The Bulls have six players currently averaging at least 9.2 points per game (and four overall in double figures). The combination of Luol Deng, Boozer and Noah are collecting combined 23.4 rebounds per contest.
In addition to his mantra of defense, Coach Thibodeau wants Noah to take advantage of some of the slower centers offensively.
“When he runs the floor well, along with Derrick [Rose] and we get our wings out, we play at a much quicker pace,” said Thibodeau. “I think Jo is such a good athlete, he could outrun most guys.”
Noah is willing.
“I think that the more I do it, the better it’s going to be,” said the Chicago center. “Just got to keep fighting and keep getting better.”
Lin: Rookie Year a Humbling Experience
Second-year guard Jeremy Lin was recently waived by the Houston Rockets, after getting waived by the Golden State Warriors. Two waiver claims later and the 6’3″ Harvard graduate found himself on the New York Knicks.
Lin was sparsely used by the Warriors, playing in just 9.8 minutes a game over 29 appearances.
“It was a humbling experience.

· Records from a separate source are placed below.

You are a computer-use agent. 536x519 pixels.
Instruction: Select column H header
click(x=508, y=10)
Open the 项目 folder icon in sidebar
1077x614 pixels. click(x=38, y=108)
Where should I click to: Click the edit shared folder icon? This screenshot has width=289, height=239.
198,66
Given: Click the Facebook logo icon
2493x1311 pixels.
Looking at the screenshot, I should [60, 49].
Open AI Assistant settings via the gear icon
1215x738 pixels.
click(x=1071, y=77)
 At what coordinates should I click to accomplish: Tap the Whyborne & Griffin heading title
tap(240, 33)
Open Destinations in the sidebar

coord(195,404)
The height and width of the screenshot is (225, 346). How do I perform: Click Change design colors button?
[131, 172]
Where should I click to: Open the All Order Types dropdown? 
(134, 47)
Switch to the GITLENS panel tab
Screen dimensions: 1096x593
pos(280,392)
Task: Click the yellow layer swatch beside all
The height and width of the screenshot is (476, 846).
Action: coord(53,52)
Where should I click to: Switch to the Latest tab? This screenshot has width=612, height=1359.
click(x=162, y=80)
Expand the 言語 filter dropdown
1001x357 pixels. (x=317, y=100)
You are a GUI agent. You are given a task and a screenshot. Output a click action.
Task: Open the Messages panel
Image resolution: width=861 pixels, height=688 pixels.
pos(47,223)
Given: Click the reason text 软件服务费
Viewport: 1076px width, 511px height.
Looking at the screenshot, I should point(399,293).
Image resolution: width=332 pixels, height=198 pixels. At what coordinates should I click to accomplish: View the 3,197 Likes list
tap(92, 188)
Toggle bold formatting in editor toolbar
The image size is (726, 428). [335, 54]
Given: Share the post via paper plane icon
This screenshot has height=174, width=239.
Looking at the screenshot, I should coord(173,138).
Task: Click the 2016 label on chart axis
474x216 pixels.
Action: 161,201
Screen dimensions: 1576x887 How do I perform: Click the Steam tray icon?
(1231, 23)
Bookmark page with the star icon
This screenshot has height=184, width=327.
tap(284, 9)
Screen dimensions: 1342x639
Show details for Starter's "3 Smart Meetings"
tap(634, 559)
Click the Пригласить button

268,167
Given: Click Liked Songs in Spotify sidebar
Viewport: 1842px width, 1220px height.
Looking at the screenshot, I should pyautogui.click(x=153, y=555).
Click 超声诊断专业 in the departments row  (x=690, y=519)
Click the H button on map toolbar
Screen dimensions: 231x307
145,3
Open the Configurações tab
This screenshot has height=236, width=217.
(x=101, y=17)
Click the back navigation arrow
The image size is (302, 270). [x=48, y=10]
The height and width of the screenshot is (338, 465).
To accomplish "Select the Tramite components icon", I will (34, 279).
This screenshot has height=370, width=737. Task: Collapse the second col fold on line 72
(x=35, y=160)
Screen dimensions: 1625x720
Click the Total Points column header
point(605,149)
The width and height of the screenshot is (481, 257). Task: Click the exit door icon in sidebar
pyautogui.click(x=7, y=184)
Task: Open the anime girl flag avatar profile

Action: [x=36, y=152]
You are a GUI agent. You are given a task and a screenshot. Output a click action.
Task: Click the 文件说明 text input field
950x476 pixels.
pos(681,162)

It was really hard for me my rookie year, going down to the D-league three times and kind of just having to find my way,” said Lin. “[I'm] just thankful that I made it through the year while learning a lot from a lot of different people: Steph [Curry], Monta [Ellis] . . . and the coach in the D-league, coach [Eric] Musselman kind of letting me go and just to figure out what’s going to work at the next level and what won’t.”
So far Lin has played a total of six minutes for the Knicks (spread out over three games) while amassing a total of four fouls, two turnovers and just one assist.
Adjusting to the new situation without the benefit of training camp is a lot to ask of Lin, who is still essentially a project in the NBA.
“I know everybody,” said Lin of his new teammates. “It’s just more the plays and getting used to the system and understanding, building some type of friendship and chemistry on the court.”
Coach Mike D’Antoni runs a point-guard friendly offense but the Knicks don’t have a healthy, experienced true point guard on the roster.
Toney Douglas is a solid player but a far cry from the All-Star D’Antoni had in Phoenix in Steve Nash.
“I think that everyone kind of knows that about his offense and so it’s exciting,” said Lin. “[I'm] just trying to learn as much as I can and guys like, the point guards ahead of me, Baron [Davis] and Toney, their always talking to me, Mike Bibby, they’re always teaching me; so there’s just a lot to be learned right now for me and that’s what I try to focus on.”
The team is hopeful that Bibby will round into shape and that Davis, out another couple of months with a back injury, will be healthy enough, come playoffs, to lead the team through a deep postseason run.
Lin just hopes he can contribute.
“For me it’s just trying to control what I can control and when I get on the floor, if I get on the floor, I’m just going to try and play my best and just give it my best effort,” said Lin. “I’m not over-thinking it.”